SoftBank Group Corp said on Tuesday president and chief operating officer Nikesh Arora has decided to resign from the company, in a sudden end to the India-born executive’s tenure at the Japanese telecom and Internet conglomerate.
The development comes a day after SoftBank gave Arora, who was tipped to be the successor to chairman and CEO Masayoshi Son, a clean chit on allegations raised by unknown investors represented by a New York law firm after a panel of its independent directors reviewed those complaints.

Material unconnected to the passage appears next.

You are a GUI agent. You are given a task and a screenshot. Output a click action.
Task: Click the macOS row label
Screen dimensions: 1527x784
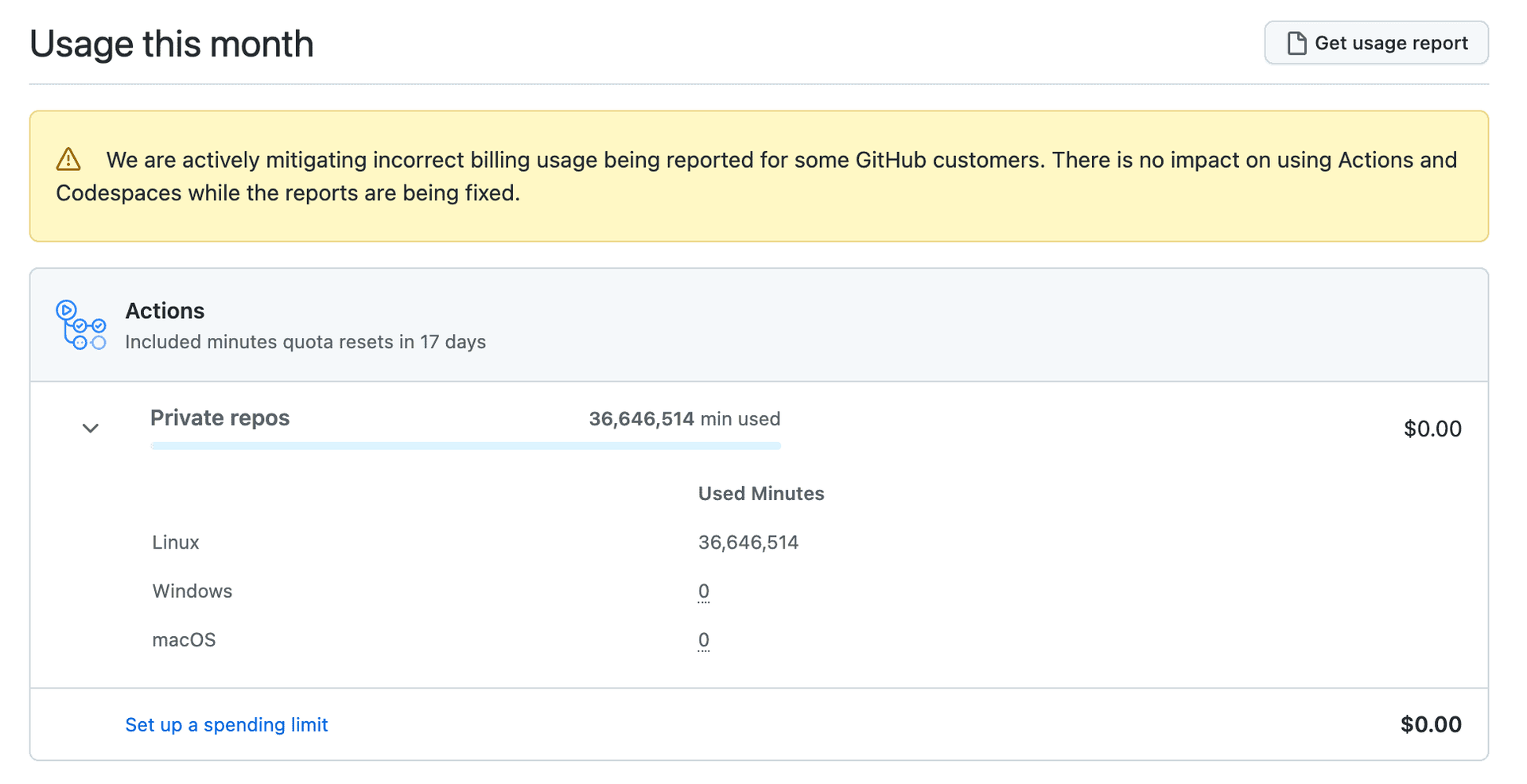184,640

SoftBank and Arora said the decision stems from Son’s desire to stay at the helm of the company he founded for the next few years. “Son’s intention was to keep leading the Group in various aspects for the time being, while Arora wished to start taking over the lead in a few years’ time. The difference of expected timelines between the two leads to Arora’s resignation…,” SoftBank said.
Arora said on Twitter that Son wanted to continue as the CEO for five to 10 years and that he himself didn’t want to wait that long.
Son reiterated this point in another statement. “…I had hoped to hand over the reins of SoftBank to him on my 60th birthday – but I feel my work is not done. I want to cement SoftBank 2.0, develop Sprint to its true potential and work on a few more crazy ideas. This will require me to be CEO for at least another five to ten years – this is not a time frame for me to keep Nikesh waiting for the top job,” said Son, who will turn 59 in August.
SoftBank said Arora will cease to be a director on Wednesday at the conclusion of the company’s 36th annual general meeting of shareholders. The company will withdraw a part of the agenda for the meeting that included Arora’s re-election to the board. Arora will move to an advisory role at SoftBank.
Personal bet, Indian startups
Arora, a former chief business officer at Google Inc., joined SoftBank in September 2014 as vice chairman of the group and CEO of its subsidiary SoftBank Internet & Media Inc. He was named president and COO a year ago. Son subsequently named him his likely successor.
Arora led SoftBank’s venture investments in India, the US and other countries as the Japanese group backed more and more startups in search for the next Alibaba Group Holding Ltd, the Chinese e-commerce giant in which it is the largest shareholder. He also led SoftBank’s recent multi-billion dollar stake sales in Alibaba and Finnish game developer Supercell.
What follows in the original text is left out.